Every line of the listing is returned unchanged, and every picture is dropped.

● ● ● ●

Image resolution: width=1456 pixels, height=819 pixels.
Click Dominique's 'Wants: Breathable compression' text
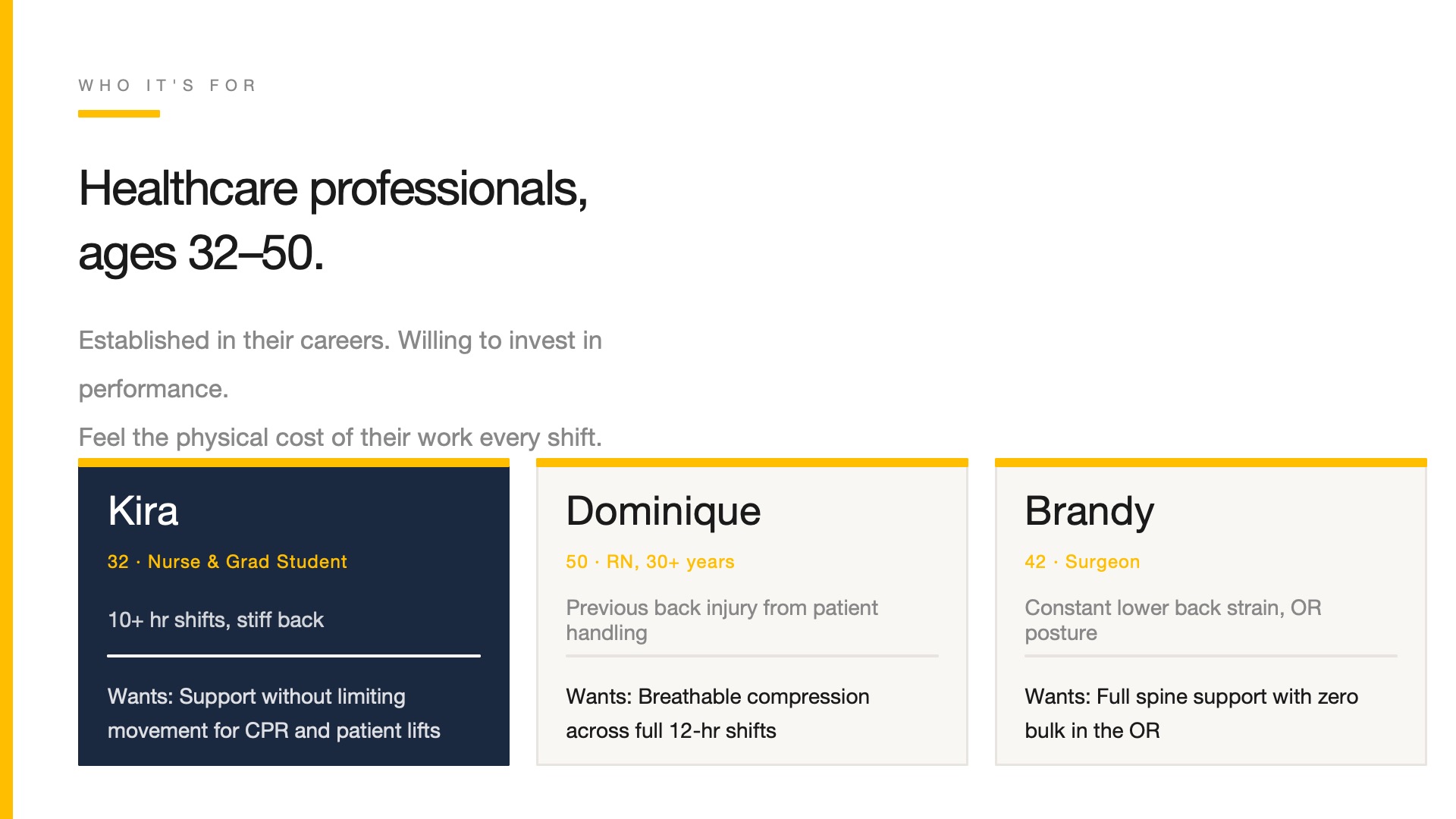(x=717, y=713)
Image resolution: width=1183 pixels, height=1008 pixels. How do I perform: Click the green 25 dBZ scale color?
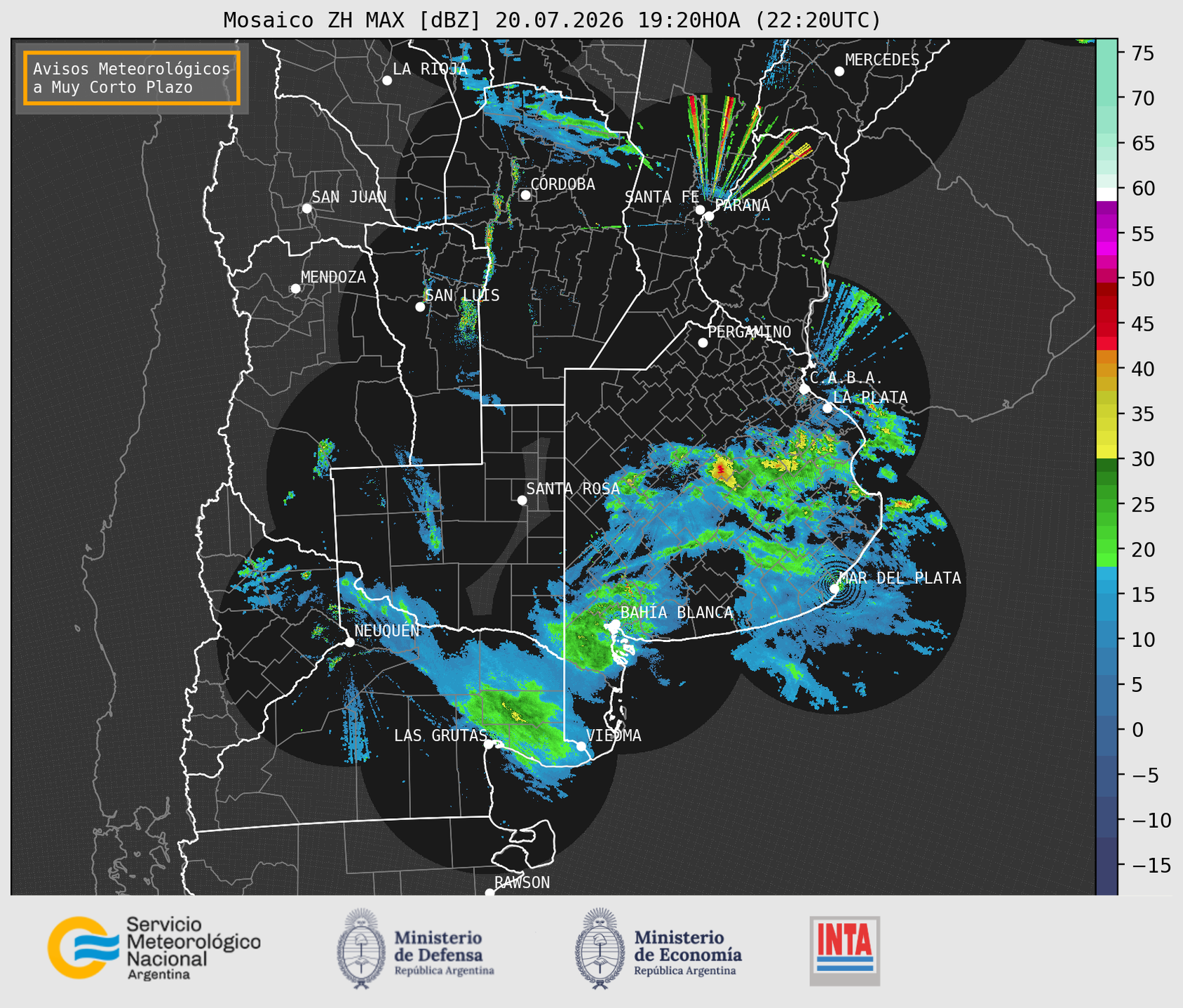click(1107, 505)
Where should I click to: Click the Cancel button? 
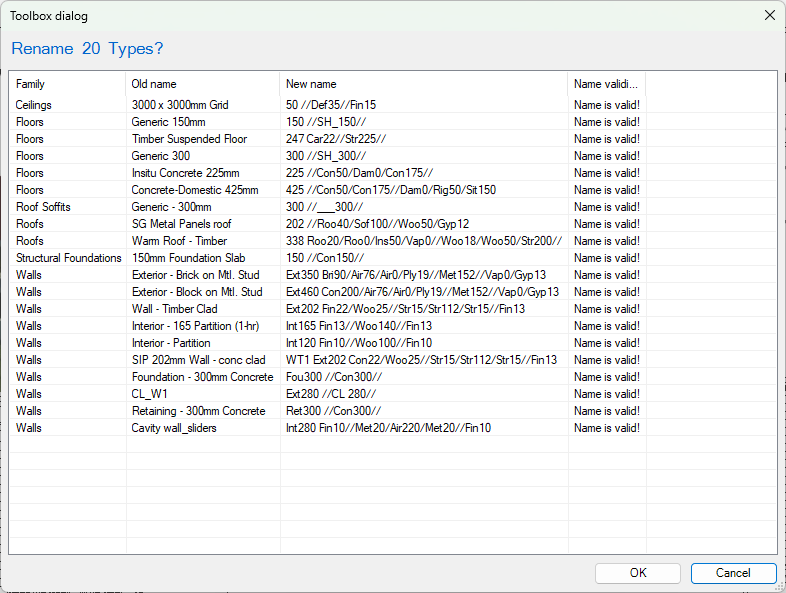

● ● ● ●

> [Answer area]:
Image resolution: width=1456 pixels, height=819 pixels.
Click Dominique's 'Wants: Breathable compression' text
(x=717, y=713)
Image resolution: width=1183 pixels, height=1008 pixels. How do I perform: Click the green 25 dBZ scale color?
click(1107, 505)
Where should I click to: Click the Cancel button? 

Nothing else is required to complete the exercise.